On the Monday after the Austin round of MotoGP, the Suzuki team stayed on to do an extra private test, which we attended. Aleix Espargaro and Maverick Viñales had hoped to start relatively early, but heavy overnight rain left the track both wet and dirty, taking some time to dry out.
When they did start, the times were poor – around 2’08, rather than the 2’05s both riders had been posting in the race. But conditions improved as the day went on, and the session turned into a very productive test for both riders.
After two races on back-to-back weekends, there was little time to be testing new parts. Both men had some new electronics to try, aimed at helping the seamless gearbox be a little smoother. They also both tried the 2016 chassis again, after having spent the first three races on the 2015.

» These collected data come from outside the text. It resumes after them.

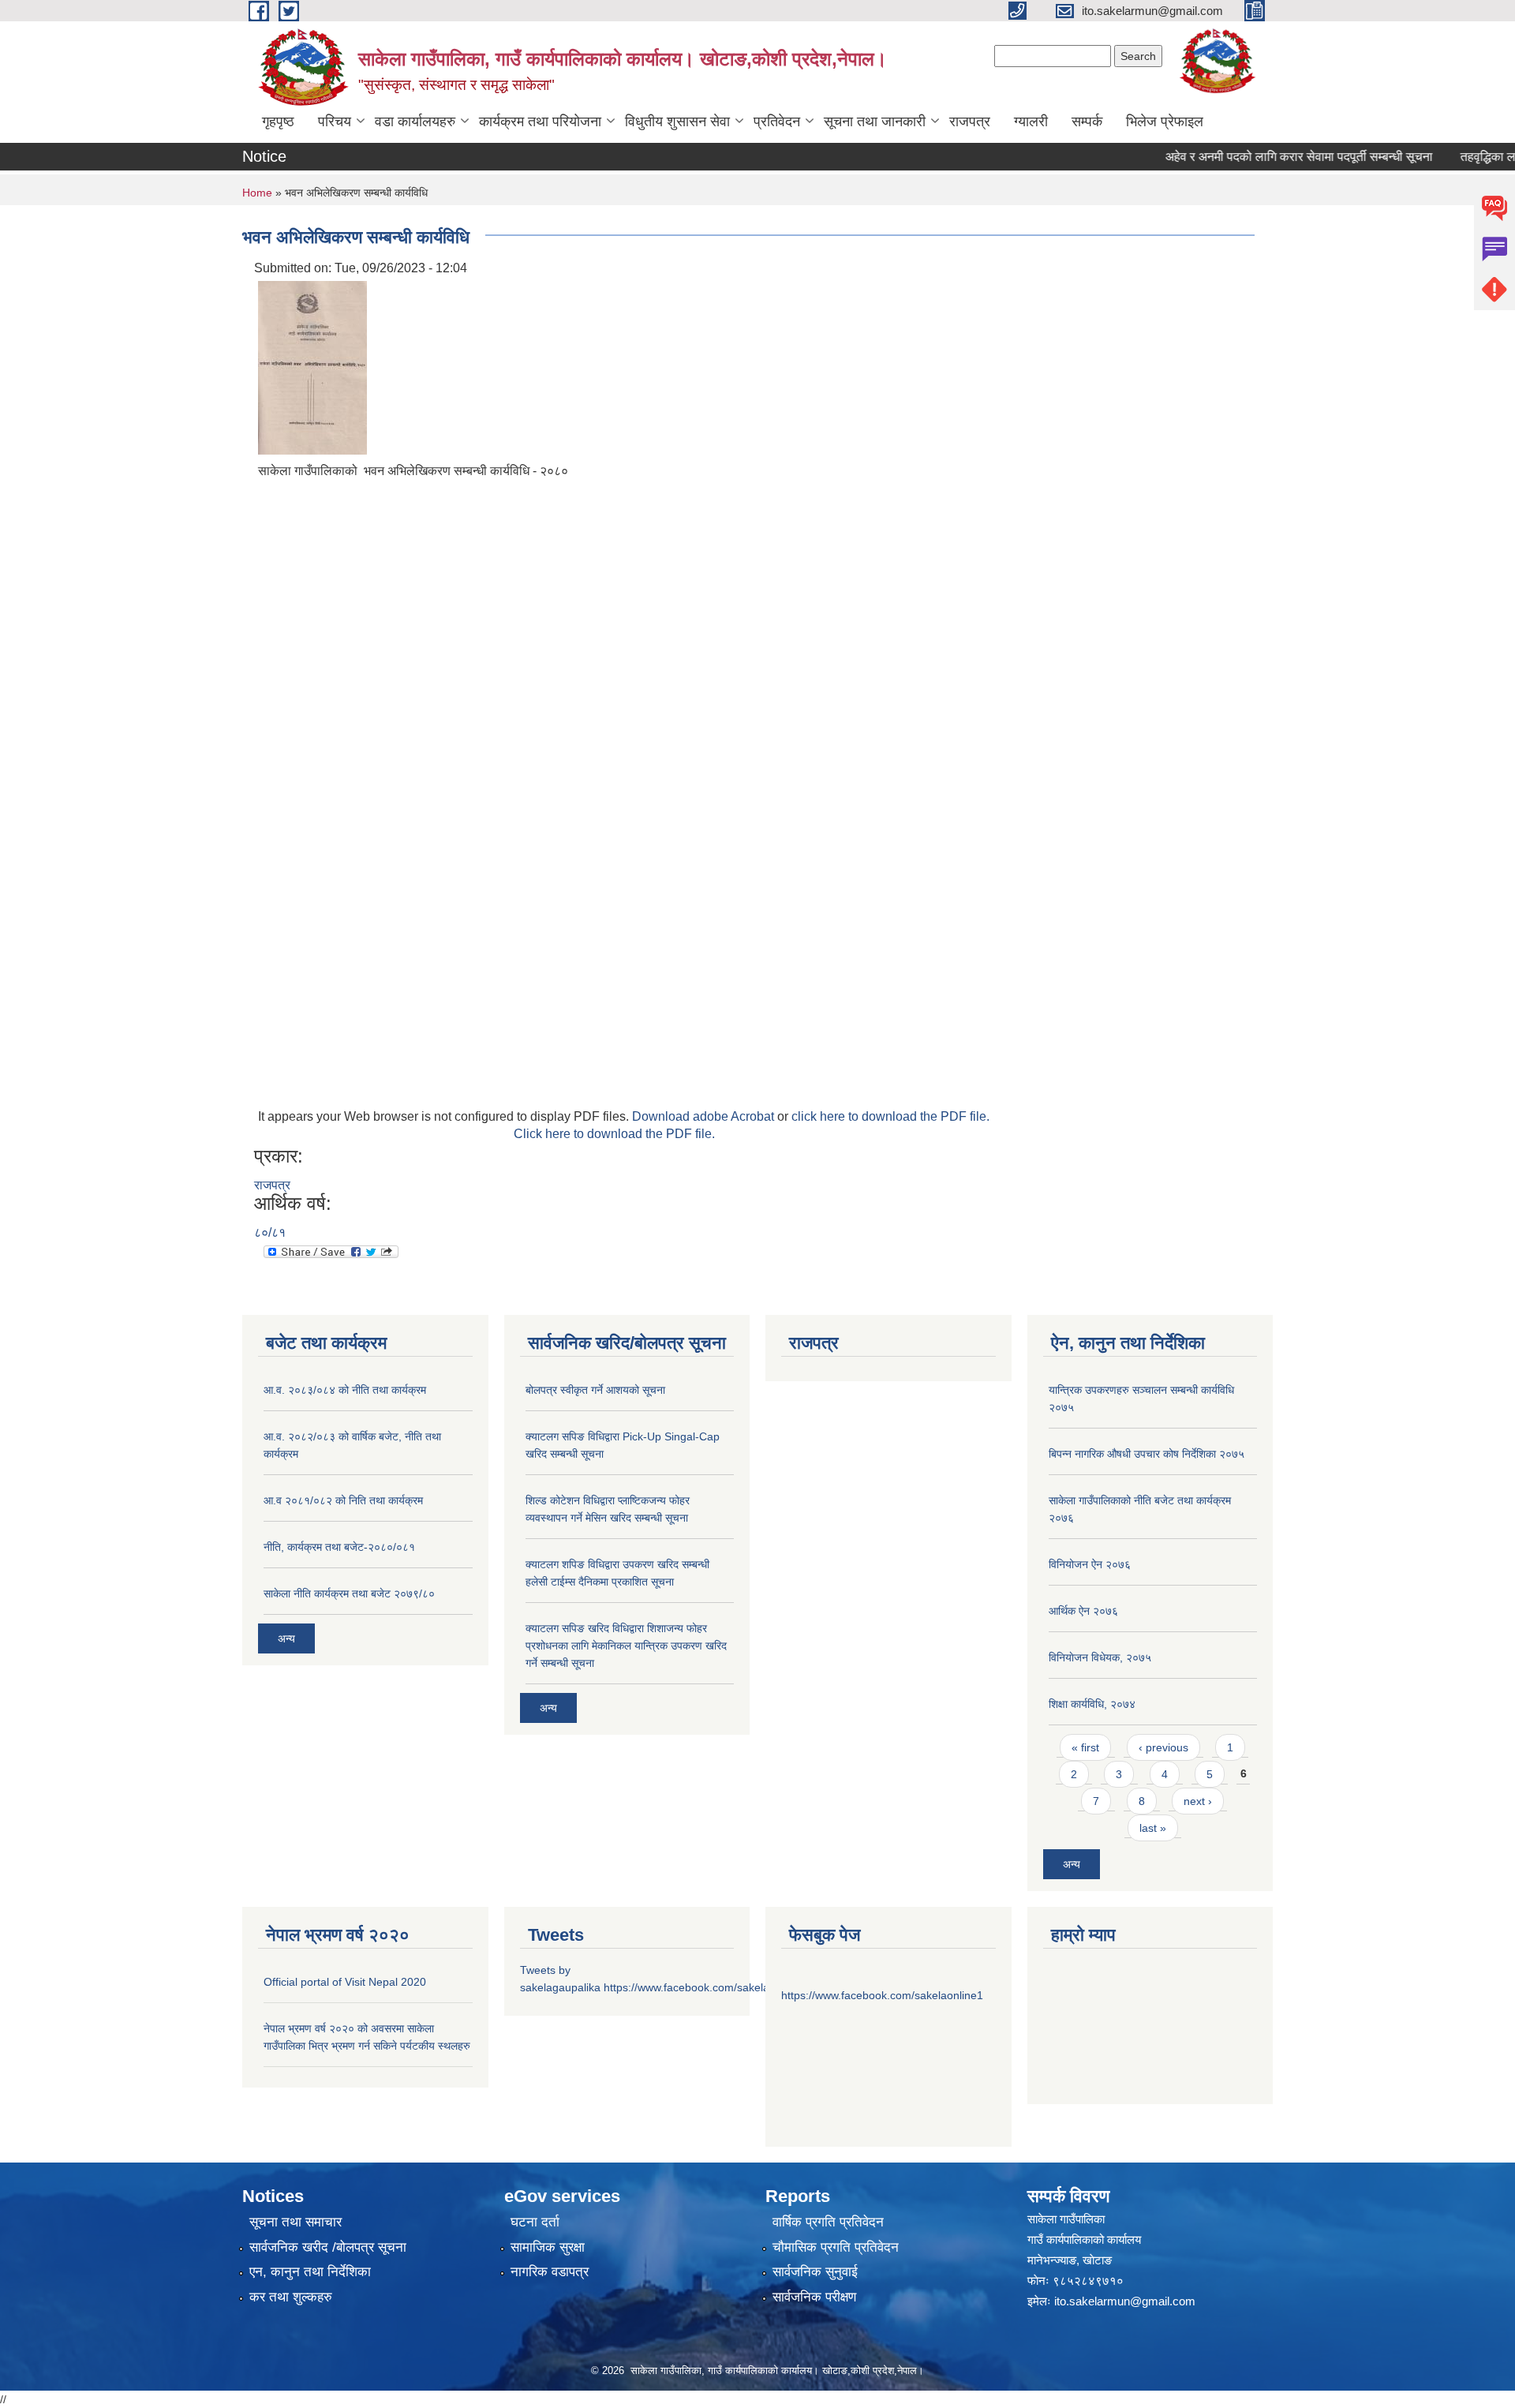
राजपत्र (969, 121)
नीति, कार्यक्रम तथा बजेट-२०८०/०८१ (339, 1547)
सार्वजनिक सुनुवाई (815, 2271)
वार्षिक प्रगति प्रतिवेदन (828, 2222)
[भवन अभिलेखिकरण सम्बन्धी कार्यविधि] (312, 366)
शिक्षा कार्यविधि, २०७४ (1092, 1704)
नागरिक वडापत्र (550, 2271)
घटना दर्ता (535, 2222)
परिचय (334, 121)
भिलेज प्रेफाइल (1164, 121)
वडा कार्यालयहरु (415, 121)
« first (1085, 1747)
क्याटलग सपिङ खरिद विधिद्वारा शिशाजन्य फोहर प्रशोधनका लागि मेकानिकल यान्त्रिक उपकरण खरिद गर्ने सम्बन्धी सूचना (626, 1645)
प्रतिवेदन (777, 121)
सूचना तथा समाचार (295, 2222)
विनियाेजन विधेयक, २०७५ (1100, 1657)
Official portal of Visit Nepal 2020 (345, 1981)
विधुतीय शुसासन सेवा (677, 121)
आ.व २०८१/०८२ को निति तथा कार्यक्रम (343, 1500)
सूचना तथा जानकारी (875, 121)
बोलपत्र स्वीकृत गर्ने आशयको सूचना (595, 1390)
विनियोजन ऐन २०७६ (1090, 1564)
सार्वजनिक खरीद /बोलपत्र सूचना (327, 2247)
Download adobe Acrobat (704, 1116)
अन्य (286, 1638)
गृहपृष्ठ (278, 121)
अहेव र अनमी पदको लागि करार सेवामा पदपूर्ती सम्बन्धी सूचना (1269, 156)
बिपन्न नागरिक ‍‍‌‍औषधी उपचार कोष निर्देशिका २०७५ (1146, 1453)
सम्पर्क (1087, 121)
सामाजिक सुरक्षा (548, 2247)
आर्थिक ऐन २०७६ (1083, 1611)
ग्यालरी (1031, 121)
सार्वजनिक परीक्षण (814, 2297)
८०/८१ (270, 1232)
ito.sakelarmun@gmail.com (1124, 2301)
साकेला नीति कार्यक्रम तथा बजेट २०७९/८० (349, 1593)
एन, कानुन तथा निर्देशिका (310, 2271)
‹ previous (1163, 1747)
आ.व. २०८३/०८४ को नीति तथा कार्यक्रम (345, 1390)
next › (1198, 1801)
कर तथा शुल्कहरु (290, 2297)
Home (257, 192)
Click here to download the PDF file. (614, 1133)
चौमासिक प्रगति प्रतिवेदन (835, 2247)
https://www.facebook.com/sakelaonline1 (705, 1987)
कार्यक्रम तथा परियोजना (540, 121)
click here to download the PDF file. (890, 1116)
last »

Aleix Espargaro was not entirely convinced, saying the frame was stiffer, but it was also less agile. That meant balancing braking stability against cornering ability. For Espargaro, the time lost in the corners would not be made up on the brakes, certainly not in qualifying.
Maverick Viñales was a good deal more positive, saying the 2016 chassis was a big improvement for him over the chassis from last year. After the test, he regretted not using it in the race.
“We’ve been comparing the old chassis with the new one and we are quite surprised because here looks like the new one was a bit better. So I want to kill myself!” Viñales joked. The bike stops better, and he can turn the bike better while on the brakes, he said.
Viñales was so convinced of the 2016 chassis that he said he will be trying it at the next race at Jerez, which features a number of hard braking zones entering corners. But the 2015 chassis was still better in agility, and he felt he could switch between chassis at different tracks.
At stop-and-go tracks like Le Mans and Motegi, the 2016 chassis may be the better option, while at more flowing tracks such as Mugello, Assen, the Sachsenring, he could use the 2015 frame to take advantage of the faster changes of direction.
There was still work to be done, both riders said. The Suzuki GSX-RR still lacked rear grip, they both told us, which was a big factor in their lack of acceleration.
Viñales pinpointed stability under braking as the bike’s biggest weakness still. “I feel so strong in fast corners like Sector 1, but then when it is hard braking like Sectors 3 or 4 I have problems,” he said. It had been a focus point for the test, and both Espargaro and Viñales said they felt they had made progress in that area.
The test was also a chance to get more data on the Michelin tires. Espargaro said he was able to use the medium front for the first time, and get some feedback from it. When he had used it during the race weekend, he had always ended up crashing, so understanding how that front tire worked was a big step forward.
Viñales Splits with Manager, May Not Secure Yamaha Contract
After the test, news emerged which could affect the future of Maverick Viñales. The Spanish youngster had split with his former manager Aki Ajo, and switched to Paco Sanchez, who used to handle Pol Espargaro.
It could be a relatively expensive affair: sources suggest that Viñales will have to pay a penalty of 25% of his agent’s fee to Ajo for breaking the contract.
The news that Viñales was splitting from his manager saw a line of rider managers hovering around the Suzuki garage.
In the end, Viñales elected to have Sanchez handle the legal side of his contracts, while keeping the contract negotiations in his own hands. Given the pressure of racing in MotoGP, that may not be the best possible solution.
Viñales’ new manager may not be able to get him much in the way of a new ride, however. Though reports on Motorsport.com suggest that Viñales currently only has an offer on the table from Suzuki, he may not have much choice in the matter.
According to Speedweek – a German-language website with close ties to Aki Ajo – the contract Viñales has with Suzuki has a stipulation that Suzuki can extend the contract for another year if Viñales gets on the podium in 2016. Given Viñales’ strong form so far this year, that seems increasingly likely.
That would leave Yamaha with a problem. The Movistar Yamaha team are pushing to sign Viñales to replace the departing Jorge Lorenzo, but if Viñales scores a podium, they would not have the option of the Spaniard.
Suggestions that Viñales would deliberately miss out on a podium to secure a Yamaha ride are frankly laughable, wildly underestimating the ambition and hunger for success that all young riders have.
If Yamaha cannot secure the services of Viñales, then they may offer another rider a one-year contract, as a stop-gap for when Viñales does become available.
Valentino Rossi suggested that either Andrea Iannone or Dani Pedrosa could take the place of Lorenzo, though how willing Yamaha would be to allow Rossi to choose Lorenzo’s successor remains to be seen.
Yamaha are reportedly unwilling to place Alex Rins directly into the factory team, instead wanting him to serve time in the Tech 3 satellite squad. Rins is unwilling to sign for a non-factory team, and consequently it looks like he is headed to the Repsol Honda team instead.
At the moment, the only certain move is that Lorenzo will be signing for Ducati, with an announcement expected in the run up to Jerez. That announcement will trigger a further round of intense speculation and horse trading between the rest of the riders on the grid.